Warehouse Automation

As US e-commerce sales continue to grow at over 15% annually, suppliers feel the urgency to serve their customers by offering a variety of products at a faster pace. These operational challenges are expensive to tackle, especially as labor and land costs continue to rise.

This whitepaper highlights warehouse automation trends, different methods of systematically driven automation, and how enterprises can prepare themselves for these new opportunities.

Imagine an automated forklift rolling through aisles and feeding inventory into rack tower 50 feet above the warehouse floor, while a robot carries outbound inventory to the dispatch center enabling rapid order processing. Once the order is ready to ship, a driver-less vehicle or drone prepares to deliver the final product. Is this a vision of the 22nd century supply chain? No, these are the opportunities for a modern-day warehouse.

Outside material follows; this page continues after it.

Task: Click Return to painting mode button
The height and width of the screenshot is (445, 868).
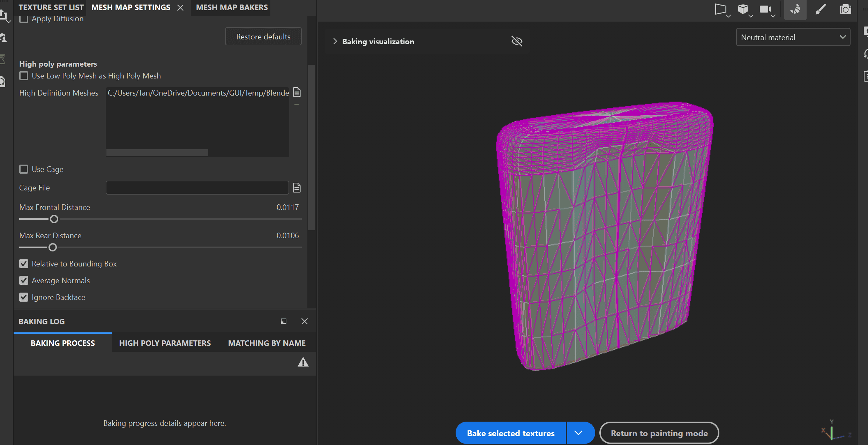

As of 2017 more than 15% of warehouses in the US were utilizing these techniques. Research shows that by the end of 2020, the number of robots in warehouses will grow by 15 times.

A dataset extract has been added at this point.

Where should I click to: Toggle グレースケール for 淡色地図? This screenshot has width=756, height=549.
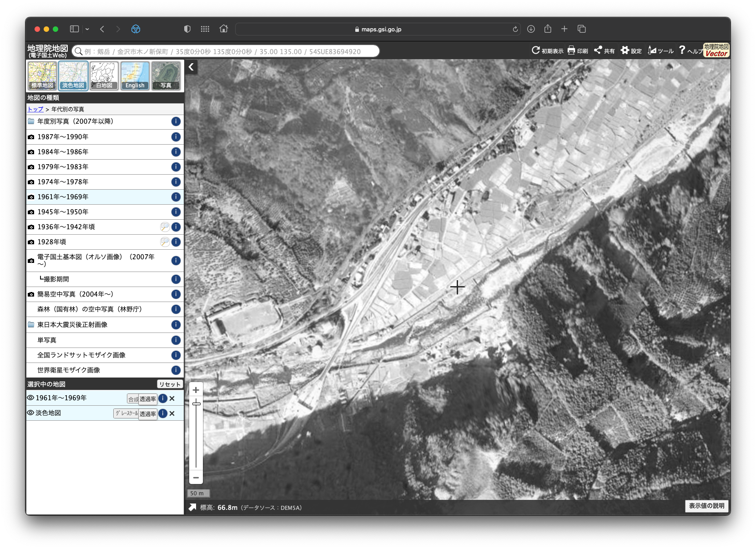click(x=126, y=413)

Overall, automation is shifting the standard in traditional warehouse operations. With the evolution of warehousing systems and advanced technologies, companies are looking for new methods to maximize order accuracy through automated material handling equipment, conveyor lighting systems, and robotic tools.

Given the chaos of warehousing automation, many organizations are investigating reliable trends for implementing the best business practices. This generates questions like:  What are the available automation techniques? How can businesses embrace these tools? And more importantly what is the ROI and flexibility for starting?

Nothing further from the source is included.